1) Current research results indicate that a ganglioside-like structural gene, such as GM1, which is found in Campylobacter jejuni strains can induce Guillain-Barré Syndrome(GBS). GBS is a post-infection autoimmune neuropathy which cause the weakness of the limbs, weakness of the respiratory muscles, and areflexia. In a study of rabbits injected with Campylobacter jejuni lipooligosaccharide(LOS), the rabbits developed anti-GM1 IgG antibodies and showed weakness of their limbs. The changes in their peripheral nervous system appear to be identical to that of the GBS patients. Also, another study demonstrates that an antibody generated against Campylobacter jejuni called MAb, interacts with anti-GM1 IgG in GBS patients can reduce muscle action potentials which explains muscle weakness. In conclusion, Campylobacter jejuni can not only induce GBS, but also interact with antibodies to complicate the illness. [8]

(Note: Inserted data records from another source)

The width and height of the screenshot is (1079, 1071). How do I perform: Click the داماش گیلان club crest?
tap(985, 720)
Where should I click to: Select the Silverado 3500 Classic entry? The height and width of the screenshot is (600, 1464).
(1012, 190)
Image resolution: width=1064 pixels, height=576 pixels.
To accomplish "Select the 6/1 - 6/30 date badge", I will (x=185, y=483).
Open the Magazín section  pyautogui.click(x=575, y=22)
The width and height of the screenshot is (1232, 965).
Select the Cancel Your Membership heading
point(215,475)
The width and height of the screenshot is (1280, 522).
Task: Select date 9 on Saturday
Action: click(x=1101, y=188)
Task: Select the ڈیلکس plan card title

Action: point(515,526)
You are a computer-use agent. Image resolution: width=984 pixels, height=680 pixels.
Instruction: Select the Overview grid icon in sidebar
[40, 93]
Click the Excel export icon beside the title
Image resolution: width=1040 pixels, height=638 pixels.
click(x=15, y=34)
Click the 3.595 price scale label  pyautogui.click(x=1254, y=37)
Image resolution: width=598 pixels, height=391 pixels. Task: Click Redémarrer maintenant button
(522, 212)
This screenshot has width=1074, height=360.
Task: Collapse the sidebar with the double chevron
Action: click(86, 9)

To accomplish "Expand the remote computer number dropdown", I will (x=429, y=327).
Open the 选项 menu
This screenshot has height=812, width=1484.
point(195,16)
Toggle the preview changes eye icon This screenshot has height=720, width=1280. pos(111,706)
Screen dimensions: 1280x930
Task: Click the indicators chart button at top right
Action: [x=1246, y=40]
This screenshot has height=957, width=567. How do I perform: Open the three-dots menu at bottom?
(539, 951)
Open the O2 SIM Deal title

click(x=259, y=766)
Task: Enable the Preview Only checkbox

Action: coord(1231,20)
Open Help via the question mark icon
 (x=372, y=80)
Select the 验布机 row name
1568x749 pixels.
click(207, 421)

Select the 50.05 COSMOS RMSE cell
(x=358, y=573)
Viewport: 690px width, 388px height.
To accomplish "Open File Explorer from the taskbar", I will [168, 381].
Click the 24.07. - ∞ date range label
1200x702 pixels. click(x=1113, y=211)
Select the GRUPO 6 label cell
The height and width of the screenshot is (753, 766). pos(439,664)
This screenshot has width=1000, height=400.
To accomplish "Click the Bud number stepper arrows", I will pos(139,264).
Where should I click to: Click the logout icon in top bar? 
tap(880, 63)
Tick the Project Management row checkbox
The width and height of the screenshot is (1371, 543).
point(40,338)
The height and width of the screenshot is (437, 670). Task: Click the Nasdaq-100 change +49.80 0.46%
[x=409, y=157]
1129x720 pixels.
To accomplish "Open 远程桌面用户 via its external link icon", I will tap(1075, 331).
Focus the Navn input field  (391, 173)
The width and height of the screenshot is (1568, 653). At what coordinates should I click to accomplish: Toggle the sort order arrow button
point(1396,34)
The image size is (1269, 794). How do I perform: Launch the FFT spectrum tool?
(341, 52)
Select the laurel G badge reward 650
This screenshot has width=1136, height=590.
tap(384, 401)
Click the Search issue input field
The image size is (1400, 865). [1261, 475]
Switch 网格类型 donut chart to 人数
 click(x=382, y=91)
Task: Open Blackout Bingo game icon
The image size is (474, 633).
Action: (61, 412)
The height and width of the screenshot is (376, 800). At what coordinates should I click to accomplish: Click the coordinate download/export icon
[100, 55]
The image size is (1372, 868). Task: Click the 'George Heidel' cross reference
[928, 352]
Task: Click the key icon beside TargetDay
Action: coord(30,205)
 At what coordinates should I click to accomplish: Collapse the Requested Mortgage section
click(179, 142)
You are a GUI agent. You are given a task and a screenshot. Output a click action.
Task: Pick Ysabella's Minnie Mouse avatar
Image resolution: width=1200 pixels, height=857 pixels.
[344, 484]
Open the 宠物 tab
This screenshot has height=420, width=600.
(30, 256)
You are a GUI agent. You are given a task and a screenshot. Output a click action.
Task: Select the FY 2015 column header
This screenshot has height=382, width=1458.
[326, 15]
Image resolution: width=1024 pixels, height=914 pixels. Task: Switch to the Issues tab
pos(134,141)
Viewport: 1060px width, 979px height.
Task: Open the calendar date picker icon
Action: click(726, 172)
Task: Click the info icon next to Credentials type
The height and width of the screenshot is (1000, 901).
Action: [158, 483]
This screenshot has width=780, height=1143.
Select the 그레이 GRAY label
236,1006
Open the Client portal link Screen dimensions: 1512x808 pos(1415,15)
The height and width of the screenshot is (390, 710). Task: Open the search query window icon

2) This current research is focusing on the effects of environmental stress on the Campylobacter jejuni's survival. The study was done in an vitro cell culture by using Caco-2 cells. The results indicate that when the temperature is elevated, there is a temporary growth arrest and reduced pathogenic potentials. The adhesion and invasion ability had also been impaired. However, the bacteria recovered within 24-48 hrs. Despite that Campylobacter jejuni is an oxygen dependent bacteria, oxidative stress did not affect either the growth or the ability of adhesion/invasion of the bacteria. However, results indicate that malnutrition was the most powerful stress which reduced bacteria's growth, pathogenic potential, and adhesion/invasion abilities significantly. [9]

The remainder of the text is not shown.